Problem requirements - Check which lines of the entries that follow hold "agent", then give the number of those lines and nothing more.
=== Section Start ===
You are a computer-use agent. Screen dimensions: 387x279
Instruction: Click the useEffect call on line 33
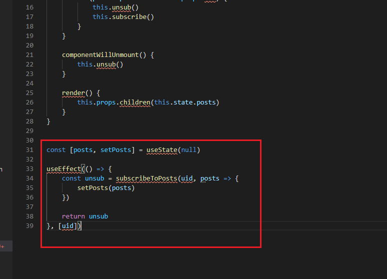click(x=64, y=169)
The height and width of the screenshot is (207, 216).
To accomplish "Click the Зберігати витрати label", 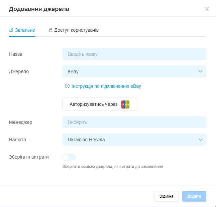I will point(29,157).
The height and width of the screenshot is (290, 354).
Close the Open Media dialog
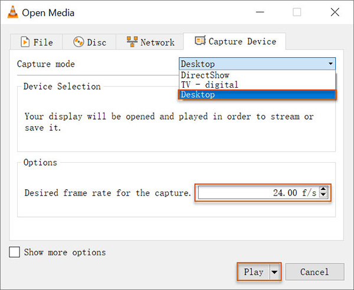pos(333,12)
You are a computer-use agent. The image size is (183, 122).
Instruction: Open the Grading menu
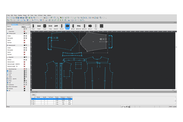click(20, 15)
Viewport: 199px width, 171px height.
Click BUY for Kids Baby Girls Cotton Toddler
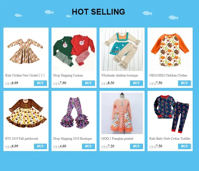pyautogui.click(x=184, y=146)
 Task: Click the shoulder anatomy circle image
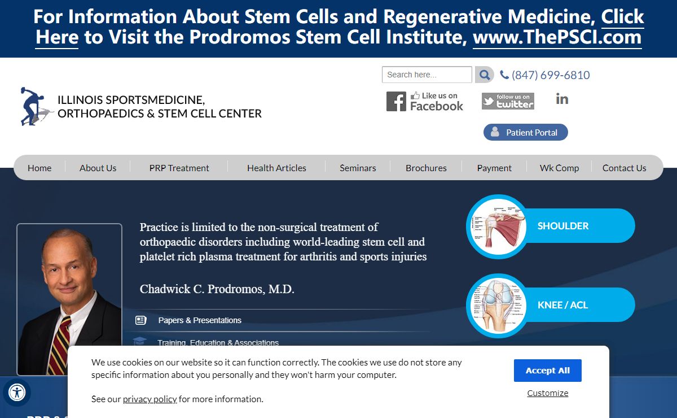tap(497, 226)
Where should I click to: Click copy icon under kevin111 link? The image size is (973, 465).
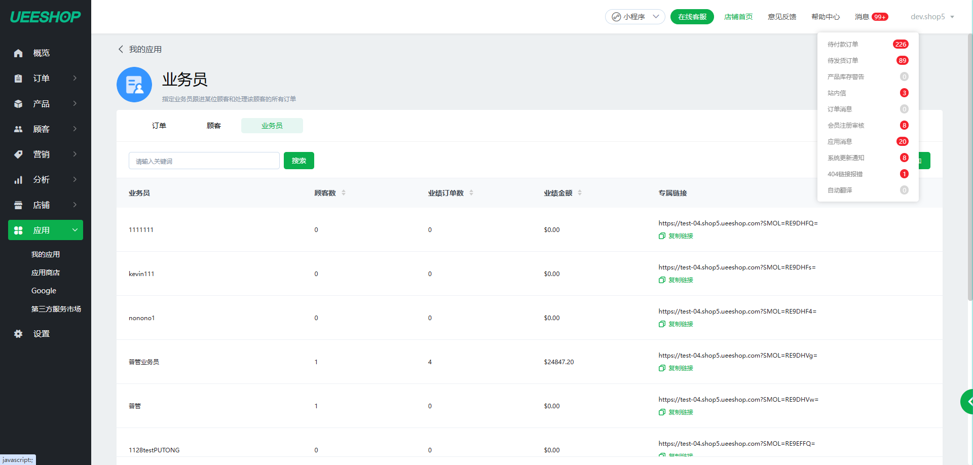click(662, 280)
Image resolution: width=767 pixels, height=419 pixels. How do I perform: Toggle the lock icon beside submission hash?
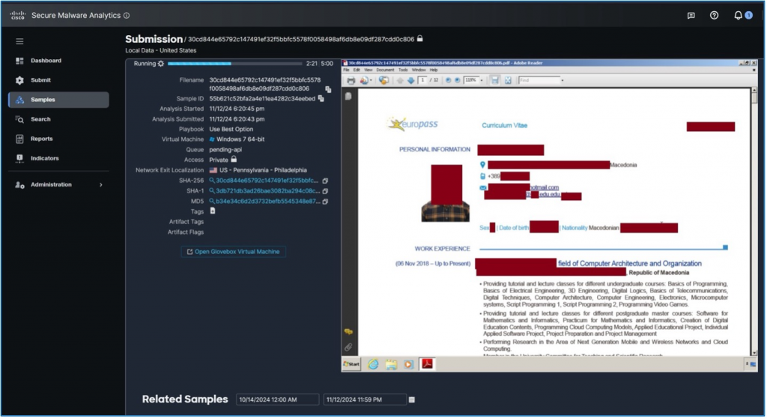coord(420,38)
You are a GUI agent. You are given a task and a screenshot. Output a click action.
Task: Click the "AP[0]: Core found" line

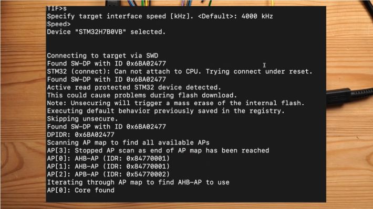[81, 190]
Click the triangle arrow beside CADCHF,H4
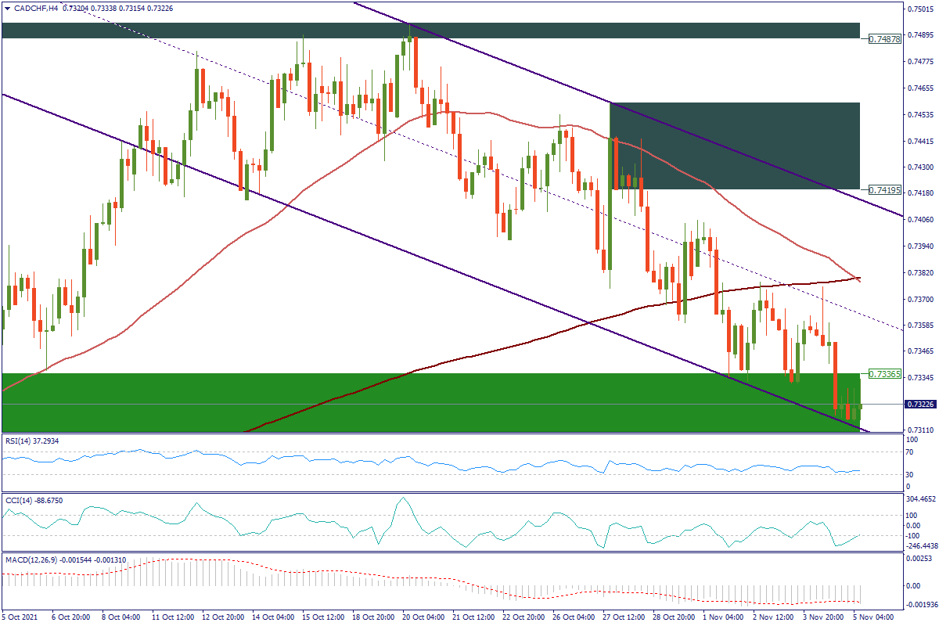This screenshot has width=939, height=626. pos(6,9)
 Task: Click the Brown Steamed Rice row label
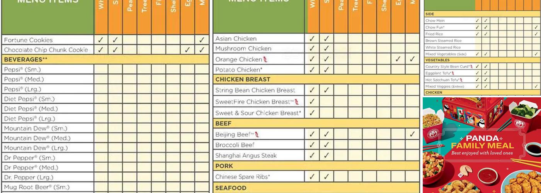point(443,41)
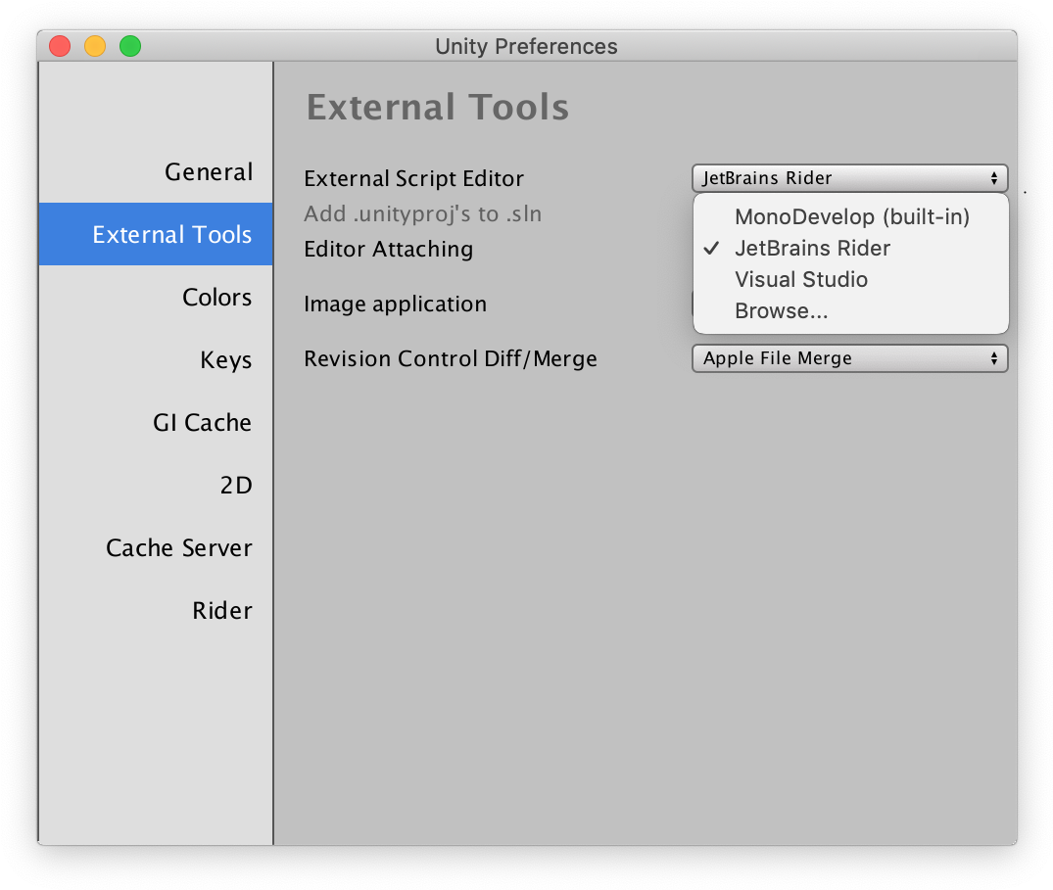Click the Apple File Merge stepper arrows
This screenshot has height=890, width=1053.
996,358
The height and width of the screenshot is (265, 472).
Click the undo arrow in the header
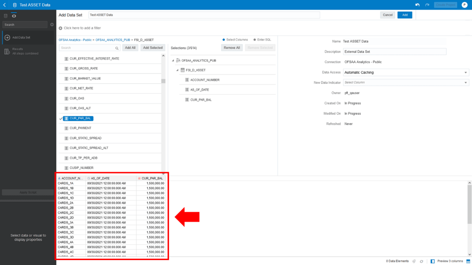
=== Section End ===
Completed exercise - 3